**Instructions for the task**
Give the number of lines in these entries that contain the string "this", with no further comment.

***

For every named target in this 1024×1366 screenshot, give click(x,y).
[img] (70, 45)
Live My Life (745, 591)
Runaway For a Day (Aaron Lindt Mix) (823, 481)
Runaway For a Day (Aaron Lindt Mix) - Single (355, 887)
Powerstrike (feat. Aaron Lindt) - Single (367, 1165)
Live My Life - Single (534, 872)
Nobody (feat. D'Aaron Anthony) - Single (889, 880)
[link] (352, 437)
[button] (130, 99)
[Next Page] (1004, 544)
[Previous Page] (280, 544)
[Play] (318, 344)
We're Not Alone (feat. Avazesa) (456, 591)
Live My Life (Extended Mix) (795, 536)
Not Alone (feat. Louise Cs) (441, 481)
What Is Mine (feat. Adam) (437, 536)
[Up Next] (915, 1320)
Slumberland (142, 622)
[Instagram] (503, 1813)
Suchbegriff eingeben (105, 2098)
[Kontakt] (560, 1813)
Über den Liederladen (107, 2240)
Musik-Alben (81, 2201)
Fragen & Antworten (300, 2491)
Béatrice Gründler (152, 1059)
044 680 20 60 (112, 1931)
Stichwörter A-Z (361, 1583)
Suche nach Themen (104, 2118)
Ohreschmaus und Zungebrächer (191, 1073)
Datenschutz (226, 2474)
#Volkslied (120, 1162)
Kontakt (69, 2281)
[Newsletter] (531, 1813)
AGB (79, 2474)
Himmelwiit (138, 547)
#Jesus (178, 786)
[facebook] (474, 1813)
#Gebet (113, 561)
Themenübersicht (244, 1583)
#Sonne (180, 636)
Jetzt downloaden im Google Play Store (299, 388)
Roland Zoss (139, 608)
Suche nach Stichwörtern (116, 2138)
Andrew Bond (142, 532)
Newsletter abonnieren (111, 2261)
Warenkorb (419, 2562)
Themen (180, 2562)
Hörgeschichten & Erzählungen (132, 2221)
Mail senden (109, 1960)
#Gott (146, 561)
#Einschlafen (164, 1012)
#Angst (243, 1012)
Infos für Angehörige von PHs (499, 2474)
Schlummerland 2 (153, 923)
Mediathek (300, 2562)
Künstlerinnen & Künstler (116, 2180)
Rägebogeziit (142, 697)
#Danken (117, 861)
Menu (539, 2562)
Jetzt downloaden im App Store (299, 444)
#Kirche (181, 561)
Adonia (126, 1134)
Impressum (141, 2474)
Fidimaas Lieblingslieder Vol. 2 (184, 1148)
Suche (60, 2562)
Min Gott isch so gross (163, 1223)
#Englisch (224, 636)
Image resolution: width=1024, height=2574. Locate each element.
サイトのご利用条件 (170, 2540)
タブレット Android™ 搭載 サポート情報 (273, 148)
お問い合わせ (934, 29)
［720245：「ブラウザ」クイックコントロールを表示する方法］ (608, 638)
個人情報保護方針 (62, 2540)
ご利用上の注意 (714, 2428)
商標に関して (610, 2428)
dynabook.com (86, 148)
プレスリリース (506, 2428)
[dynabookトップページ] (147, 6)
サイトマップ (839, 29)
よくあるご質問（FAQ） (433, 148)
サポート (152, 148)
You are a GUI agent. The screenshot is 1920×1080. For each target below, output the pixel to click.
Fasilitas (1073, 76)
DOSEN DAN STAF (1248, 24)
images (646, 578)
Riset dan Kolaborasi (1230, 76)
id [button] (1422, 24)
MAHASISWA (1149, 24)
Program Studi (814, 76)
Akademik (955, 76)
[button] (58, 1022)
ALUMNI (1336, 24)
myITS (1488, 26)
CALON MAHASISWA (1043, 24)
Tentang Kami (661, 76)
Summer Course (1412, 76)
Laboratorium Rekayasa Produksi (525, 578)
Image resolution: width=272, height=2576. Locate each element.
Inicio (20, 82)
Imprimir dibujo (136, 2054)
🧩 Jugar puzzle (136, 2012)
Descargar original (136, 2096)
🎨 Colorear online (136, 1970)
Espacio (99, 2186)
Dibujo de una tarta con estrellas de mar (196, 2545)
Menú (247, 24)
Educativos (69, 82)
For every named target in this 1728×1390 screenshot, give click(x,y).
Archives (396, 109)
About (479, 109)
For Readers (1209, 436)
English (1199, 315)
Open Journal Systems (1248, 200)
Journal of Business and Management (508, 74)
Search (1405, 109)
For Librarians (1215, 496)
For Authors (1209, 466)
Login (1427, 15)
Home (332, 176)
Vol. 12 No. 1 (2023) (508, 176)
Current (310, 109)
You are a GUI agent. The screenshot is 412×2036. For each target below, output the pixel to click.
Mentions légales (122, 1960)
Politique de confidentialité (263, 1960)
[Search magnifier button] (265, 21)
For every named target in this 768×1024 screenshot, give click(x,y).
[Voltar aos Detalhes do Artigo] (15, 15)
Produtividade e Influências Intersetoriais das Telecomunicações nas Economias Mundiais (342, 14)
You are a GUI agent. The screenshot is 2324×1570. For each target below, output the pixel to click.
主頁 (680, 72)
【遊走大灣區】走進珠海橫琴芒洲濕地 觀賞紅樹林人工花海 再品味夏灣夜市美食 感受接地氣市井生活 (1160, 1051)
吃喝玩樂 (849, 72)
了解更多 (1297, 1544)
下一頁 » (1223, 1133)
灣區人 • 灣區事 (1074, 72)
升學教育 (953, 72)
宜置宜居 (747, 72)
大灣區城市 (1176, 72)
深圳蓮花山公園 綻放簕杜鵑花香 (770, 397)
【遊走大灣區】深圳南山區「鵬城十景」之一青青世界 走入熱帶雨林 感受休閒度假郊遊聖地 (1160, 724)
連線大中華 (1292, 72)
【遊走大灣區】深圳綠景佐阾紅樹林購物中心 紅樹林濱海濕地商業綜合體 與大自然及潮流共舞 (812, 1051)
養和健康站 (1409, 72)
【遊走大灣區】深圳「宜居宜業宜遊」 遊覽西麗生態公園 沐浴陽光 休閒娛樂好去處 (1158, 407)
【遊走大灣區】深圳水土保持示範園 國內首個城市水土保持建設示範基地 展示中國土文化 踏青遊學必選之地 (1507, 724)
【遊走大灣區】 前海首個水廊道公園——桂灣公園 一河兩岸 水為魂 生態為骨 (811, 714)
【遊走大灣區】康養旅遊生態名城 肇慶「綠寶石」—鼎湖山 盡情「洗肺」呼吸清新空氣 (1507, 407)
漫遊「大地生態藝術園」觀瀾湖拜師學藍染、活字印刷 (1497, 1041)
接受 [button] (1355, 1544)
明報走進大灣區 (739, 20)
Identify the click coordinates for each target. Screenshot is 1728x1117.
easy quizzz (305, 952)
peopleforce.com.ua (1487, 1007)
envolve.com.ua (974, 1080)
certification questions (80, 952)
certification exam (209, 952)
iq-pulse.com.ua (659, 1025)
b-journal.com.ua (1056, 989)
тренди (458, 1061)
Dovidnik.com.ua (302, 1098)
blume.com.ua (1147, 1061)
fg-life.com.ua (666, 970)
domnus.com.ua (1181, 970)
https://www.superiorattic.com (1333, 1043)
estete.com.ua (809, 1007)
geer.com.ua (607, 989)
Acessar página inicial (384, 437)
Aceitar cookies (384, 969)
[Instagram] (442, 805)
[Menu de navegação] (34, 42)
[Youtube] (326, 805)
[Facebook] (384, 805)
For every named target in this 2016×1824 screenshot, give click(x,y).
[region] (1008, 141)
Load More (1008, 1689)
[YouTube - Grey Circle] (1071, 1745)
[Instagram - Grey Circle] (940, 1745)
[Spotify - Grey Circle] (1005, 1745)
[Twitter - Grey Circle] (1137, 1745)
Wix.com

***

**Task solution**
4